WEST MIAMI-DADE, FLA. (WSVN) - As South Florida homeowners worry about how their homes will stand up to the weather during a hurricane or storm surge, researchers at Florida International University are studying the interaction between these weather systems and infrastructure.

Professor Arindam Gan Chowdhury with FIU’s Civil and Environmental Engineering Department recently spoke with 7News about the study.

“We want to understand the interaction of those very strong storms with our built environment,” he said.

The National Science Foundation awarded FIU’s Extreme Events Institute a $12.8 million grant to design a full-scale testing facility capable of producing winds of 200 mph, along with a water basin to simulate storm surge and wave action in extreme winds.

“If we understand that interaction, then we should be able to design better infrastructure and better houses,” said Chowdhury.

FIU already has its Wall of Wind, a large-scale hurricane simulator capable of generating 157 mph wind speeds.

“We have to catch up with nature.

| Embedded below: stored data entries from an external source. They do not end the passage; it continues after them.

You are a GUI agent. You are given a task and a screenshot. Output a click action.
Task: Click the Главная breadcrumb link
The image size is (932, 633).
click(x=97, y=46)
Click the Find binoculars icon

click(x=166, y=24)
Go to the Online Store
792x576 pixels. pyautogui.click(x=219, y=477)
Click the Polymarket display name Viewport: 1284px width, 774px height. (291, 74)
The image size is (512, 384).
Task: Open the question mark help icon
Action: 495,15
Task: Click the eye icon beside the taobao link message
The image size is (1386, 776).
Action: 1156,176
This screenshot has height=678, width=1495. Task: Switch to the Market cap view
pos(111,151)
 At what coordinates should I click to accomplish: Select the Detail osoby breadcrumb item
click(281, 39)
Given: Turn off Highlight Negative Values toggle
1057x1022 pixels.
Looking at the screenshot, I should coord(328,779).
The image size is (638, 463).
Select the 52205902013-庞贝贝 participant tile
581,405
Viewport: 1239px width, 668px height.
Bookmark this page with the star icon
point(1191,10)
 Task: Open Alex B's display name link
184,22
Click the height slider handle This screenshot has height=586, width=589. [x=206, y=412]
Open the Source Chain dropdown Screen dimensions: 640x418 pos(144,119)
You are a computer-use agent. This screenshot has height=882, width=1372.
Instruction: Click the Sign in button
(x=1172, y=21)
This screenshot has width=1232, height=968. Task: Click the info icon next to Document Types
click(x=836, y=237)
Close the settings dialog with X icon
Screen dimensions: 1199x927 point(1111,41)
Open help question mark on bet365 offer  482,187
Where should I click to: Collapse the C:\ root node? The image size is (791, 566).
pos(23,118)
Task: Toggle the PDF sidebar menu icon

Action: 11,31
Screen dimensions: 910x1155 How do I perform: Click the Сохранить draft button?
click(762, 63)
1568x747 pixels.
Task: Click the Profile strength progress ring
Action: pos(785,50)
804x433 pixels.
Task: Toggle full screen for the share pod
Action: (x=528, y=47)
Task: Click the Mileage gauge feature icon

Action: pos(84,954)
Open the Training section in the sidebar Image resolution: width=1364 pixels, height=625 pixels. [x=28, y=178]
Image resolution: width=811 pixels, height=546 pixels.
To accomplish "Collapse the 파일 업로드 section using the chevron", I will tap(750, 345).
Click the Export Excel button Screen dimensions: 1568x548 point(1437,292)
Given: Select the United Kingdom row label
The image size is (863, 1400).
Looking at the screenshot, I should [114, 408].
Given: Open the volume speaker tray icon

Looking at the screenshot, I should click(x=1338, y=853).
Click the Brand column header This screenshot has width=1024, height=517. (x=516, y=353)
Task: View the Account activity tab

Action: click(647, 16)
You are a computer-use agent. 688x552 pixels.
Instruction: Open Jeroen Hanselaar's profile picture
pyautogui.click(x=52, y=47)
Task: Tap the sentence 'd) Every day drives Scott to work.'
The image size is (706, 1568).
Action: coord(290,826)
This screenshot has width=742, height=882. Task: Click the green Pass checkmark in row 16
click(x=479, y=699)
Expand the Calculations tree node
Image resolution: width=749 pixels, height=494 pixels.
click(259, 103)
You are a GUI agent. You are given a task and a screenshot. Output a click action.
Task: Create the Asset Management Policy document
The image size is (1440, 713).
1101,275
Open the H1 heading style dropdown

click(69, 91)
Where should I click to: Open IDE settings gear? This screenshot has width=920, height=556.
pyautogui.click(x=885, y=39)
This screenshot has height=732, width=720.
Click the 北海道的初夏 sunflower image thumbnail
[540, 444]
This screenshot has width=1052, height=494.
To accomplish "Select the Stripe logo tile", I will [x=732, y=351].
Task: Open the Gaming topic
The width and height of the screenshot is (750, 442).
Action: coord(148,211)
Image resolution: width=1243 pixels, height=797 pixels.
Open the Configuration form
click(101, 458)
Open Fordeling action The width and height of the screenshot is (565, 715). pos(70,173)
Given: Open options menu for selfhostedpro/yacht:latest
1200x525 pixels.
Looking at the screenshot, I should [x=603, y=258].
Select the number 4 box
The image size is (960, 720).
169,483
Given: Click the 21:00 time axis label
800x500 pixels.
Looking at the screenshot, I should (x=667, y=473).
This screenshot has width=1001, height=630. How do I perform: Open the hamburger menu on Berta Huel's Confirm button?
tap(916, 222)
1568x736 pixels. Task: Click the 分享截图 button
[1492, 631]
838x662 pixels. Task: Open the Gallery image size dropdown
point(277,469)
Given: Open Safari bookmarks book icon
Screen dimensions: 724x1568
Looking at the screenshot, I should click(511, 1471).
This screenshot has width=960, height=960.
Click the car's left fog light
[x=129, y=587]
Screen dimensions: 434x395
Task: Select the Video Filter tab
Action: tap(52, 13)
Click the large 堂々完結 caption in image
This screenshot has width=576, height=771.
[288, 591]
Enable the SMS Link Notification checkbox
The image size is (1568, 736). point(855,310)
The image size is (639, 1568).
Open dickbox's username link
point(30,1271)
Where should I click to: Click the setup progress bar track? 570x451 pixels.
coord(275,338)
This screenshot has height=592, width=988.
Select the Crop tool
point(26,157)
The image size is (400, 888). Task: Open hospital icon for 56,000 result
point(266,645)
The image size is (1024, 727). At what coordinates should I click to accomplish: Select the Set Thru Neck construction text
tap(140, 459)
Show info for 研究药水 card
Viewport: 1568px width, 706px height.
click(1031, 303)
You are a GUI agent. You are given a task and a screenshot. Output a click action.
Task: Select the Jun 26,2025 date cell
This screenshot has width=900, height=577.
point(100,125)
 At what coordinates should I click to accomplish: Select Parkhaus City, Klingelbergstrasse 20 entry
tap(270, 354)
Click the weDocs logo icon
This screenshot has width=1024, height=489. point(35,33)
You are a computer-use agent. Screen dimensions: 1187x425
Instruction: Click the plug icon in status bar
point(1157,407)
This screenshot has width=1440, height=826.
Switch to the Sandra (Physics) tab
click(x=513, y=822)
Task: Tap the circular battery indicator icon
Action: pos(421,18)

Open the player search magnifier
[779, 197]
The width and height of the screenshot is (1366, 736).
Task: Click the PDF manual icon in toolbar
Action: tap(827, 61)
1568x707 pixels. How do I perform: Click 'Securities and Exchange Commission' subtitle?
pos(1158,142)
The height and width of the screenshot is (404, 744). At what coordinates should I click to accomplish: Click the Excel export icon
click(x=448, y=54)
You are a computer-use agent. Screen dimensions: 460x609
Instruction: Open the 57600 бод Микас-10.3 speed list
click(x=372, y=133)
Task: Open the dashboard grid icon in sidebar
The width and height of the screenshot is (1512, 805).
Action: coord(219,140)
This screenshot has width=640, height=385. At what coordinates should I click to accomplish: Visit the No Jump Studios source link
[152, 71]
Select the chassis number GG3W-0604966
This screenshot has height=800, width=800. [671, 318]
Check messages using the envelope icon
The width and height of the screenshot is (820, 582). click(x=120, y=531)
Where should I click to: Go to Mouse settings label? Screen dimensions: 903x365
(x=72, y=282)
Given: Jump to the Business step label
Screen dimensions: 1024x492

Nature is throwing harder events at us,” said Richard Olson, director of the Extreme Events Institute.

Researchers want to have a facility that would simulate the effects of wind and water together.

The team at the institute said that as storms become more intense, the more important it is to understand them in order to protect communities.

“If we don’t get research and testing ahead of what is coming, we will be playing catch-up, and you do not want to be playing catch-up on a disaster,” said Olson.

After four years and a prototype, researchers said, they are hopeful to have a blueprint to design an actual facility.